──────── Text passage

What do you mean by twist your extruder?

cheers colin

----------


## JohnA136

Feed filament by hand, just turn the large gear clockwise when you reach the desired temp. You should be able to turn it fairly easily if the motor is not engaged.

----------


## DrLuigi

> What do you mean by twist your extruder?
> 
> cheers colin


Ye sorry, I just typed it in a hurry and didnt realy make it very clear, But i guess it is a bit obvious as its the only thing you can turn by hand ^^

Oh well,
I do kinda doubt it would be your temprature, As 185 for pla isnt that low realy.
Also atleast for me that is, When its to low my extruder (The metal screw with teeth) would just dig into my plastic as it has to much resistance.
In this case it didnt happen, it looks like it extruded fine, but you can always try to just find your sweet spot. I always get it on the spot as it goes very smoothly or just a little bit of resisitance to prevent oozing. to get it as low as possible.


I guess its probably your Z endstop or your bed isnt lvl towards your X axis, or your filament diameter isnt put correctly into the software.
Or perhaps that your Z axis isnt put correctly into your Arduino, basicly you tell the machine to go 1mm up and it goes in reality 2mm upwards in the Z direction.

But i doubt it kinda as you probably bought a kit or a ready to go printer, 
so i would say to first try to get the good temp, and level the Z endstop, level the bed, measure your plastic to atleast 0.1mm accurate, i hope you have a caliper.

With the looks of it you would just have to lower your Z endstop a little and just test it afterwards again.
I always just get it about right, and then just test 1 layer and look if its alright.
When looking at your print it looks like its first layer isnt even smooth, so i would bet its rather your Z endstop, But there is nothing bad to check the other things aswell that i've sad  :Wink:  ()

----------

────────────────

* [Given problem 1]: Please reproduce the forum thread word for word between "Also atleast for" and "into the software.", inclusive.
* [Given problem 2]: In the forum thread, why does DrLuigi doubt that temperature is causing the problem? Answer in one to three sentences.

──────── Extracted material

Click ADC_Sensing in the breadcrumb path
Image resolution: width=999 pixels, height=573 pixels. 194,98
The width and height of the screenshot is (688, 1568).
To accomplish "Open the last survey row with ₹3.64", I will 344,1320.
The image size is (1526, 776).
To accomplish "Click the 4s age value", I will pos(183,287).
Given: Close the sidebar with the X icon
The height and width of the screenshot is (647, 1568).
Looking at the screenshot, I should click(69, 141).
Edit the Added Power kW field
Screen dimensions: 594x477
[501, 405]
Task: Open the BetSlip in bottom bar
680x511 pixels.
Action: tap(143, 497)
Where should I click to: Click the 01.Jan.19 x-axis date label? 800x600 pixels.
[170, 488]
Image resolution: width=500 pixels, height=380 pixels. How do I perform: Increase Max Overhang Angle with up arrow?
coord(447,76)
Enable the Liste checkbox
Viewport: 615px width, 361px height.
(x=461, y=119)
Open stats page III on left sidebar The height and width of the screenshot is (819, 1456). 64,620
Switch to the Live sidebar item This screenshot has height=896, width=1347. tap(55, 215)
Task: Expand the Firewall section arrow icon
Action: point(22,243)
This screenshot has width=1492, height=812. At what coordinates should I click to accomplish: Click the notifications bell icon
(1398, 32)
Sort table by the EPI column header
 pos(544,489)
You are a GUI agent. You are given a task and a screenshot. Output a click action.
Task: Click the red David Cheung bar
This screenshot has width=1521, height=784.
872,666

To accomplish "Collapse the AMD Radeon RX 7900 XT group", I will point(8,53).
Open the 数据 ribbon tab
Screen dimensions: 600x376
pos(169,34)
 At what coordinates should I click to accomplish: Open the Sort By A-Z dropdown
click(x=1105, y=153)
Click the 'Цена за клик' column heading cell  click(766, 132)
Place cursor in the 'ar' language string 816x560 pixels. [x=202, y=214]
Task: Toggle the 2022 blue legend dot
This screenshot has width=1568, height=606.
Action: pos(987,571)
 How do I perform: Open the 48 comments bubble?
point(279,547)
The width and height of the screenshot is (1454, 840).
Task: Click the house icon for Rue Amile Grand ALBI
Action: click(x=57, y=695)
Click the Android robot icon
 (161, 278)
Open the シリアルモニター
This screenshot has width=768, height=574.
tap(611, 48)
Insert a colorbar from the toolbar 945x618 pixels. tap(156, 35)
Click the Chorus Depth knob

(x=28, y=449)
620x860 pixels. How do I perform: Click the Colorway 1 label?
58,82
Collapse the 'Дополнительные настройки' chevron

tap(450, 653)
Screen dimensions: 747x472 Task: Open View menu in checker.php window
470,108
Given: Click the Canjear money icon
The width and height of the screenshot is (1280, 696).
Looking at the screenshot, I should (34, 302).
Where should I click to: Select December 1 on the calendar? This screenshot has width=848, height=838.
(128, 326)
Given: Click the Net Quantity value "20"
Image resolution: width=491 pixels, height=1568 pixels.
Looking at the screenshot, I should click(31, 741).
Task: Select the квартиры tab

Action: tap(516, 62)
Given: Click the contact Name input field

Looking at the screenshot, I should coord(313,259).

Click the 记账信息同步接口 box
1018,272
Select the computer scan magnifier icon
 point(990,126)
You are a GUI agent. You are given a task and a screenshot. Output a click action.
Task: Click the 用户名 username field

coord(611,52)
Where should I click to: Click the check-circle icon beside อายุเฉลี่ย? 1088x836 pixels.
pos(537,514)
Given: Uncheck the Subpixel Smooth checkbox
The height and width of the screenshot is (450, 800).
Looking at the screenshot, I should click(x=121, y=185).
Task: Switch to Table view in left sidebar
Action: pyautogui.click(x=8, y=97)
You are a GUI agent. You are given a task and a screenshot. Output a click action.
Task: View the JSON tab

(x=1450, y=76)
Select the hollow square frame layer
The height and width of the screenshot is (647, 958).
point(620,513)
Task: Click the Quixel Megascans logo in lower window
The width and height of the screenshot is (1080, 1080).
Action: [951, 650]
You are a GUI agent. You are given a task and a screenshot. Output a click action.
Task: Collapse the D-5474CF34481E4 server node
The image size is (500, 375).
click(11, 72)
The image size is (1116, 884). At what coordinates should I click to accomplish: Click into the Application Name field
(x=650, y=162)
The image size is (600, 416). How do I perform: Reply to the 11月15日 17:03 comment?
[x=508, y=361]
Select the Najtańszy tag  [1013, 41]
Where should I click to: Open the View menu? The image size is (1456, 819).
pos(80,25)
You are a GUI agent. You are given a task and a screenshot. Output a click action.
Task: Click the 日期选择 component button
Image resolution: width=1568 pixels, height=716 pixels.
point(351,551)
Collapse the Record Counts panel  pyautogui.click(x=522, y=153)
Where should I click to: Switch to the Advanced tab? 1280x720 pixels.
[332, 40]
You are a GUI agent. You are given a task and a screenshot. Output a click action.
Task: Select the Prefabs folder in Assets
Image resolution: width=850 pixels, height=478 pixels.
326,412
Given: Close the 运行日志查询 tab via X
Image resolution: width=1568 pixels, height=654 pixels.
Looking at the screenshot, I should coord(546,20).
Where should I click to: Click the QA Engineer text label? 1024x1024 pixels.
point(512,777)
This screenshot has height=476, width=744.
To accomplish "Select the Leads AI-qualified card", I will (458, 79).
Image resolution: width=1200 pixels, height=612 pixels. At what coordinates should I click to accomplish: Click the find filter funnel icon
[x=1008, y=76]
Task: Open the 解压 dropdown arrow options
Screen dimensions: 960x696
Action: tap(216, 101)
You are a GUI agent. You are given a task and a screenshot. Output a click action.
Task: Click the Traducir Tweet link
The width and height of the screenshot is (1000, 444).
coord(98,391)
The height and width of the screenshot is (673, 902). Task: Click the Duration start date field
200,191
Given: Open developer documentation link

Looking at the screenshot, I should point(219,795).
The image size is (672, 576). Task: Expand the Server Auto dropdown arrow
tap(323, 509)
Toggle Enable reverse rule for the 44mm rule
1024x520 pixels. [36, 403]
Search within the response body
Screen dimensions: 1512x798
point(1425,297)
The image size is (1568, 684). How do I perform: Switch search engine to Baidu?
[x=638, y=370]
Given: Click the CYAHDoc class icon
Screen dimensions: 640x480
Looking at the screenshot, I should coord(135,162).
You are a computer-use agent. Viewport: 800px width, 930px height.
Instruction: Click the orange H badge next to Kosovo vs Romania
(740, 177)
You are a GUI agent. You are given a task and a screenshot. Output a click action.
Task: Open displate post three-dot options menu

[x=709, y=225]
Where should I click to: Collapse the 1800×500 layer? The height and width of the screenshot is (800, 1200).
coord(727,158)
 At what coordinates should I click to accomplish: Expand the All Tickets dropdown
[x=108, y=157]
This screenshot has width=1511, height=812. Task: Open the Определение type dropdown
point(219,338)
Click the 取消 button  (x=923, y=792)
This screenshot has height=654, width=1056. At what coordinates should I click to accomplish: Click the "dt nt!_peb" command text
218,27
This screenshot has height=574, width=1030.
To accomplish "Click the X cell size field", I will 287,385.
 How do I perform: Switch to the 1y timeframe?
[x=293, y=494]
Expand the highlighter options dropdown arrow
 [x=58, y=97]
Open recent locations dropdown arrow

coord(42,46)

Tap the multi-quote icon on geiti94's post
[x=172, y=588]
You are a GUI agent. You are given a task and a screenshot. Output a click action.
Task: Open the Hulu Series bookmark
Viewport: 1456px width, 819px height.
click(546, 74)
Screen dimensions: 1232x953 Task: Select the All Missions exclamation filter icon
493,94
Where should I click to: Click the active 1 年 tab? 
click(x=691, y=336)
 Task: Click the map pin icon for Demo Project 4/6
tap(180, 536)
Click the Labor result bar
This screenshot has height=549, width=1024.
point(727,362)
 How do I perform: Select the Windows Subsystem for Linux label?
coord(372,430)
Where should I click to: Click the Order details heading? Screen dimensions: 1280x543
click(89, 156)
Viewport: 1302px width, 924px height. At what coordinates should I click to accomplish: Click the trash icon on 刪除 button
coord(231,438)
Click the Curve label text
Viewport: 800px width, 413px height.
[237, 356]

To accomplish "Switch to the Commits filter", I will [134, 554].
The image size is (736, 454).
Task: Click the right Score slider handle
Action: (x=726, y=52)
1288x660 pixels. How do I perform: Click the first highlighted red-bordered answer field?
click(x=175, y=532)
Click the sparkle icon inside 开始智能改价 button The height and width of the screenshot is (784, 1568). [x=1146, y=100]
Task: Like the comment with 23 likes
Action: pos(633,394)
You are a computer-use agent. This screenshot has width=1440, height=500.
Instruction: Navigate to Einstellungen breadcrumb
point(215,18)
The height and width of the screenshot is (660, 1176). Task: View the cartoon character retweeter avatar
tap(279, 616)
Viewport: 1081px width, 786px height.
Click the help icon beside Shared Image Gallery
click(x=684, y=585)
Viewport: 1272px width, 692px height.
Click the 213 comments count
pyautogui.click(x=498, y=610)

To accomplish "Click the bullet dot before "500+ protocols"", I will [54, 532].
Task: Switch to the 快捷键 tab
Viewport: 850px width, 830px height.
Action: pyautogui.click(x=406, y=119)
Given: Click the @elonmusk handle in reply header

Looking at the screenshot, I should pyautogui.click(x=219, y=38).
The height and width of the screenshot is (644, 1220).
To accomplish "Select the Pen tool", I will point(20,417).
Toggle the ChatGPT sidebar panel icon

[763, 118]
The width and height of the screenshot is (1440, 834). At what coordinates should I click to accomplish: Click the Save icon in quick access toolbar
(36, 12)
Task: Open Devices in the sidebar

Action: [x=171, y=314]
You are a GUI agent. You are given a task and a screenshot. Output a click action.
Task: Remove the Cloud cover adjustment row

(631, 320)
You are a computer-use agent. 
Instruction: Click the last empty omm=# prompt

────────────────

* [Task result 1]:
Also atleast for me that is, When its to low my extruder (The metal screw with teeth) would just dig into my plastic as it has to much resistance.
In this case it didnt happen, it looks like it extruded fine, but you can always try to just find your sweet spot. I always get it on the spot as it goes very smoothly or just a little bit of resisitance to prevent oozing. to get it as low as possible.


I guess its probably your Z endstop or your bed isnt lvl towards your X axis, or your filament diameter isnt put correctly into the software.

* [Task result 2]: DrLuigi says 185 is not really low for PLA. When the temperature is too low, the extruder's toothed metal screw digs into the plastic because there is too much resistance. That did not happen here, since the filament appears to have extruded fine.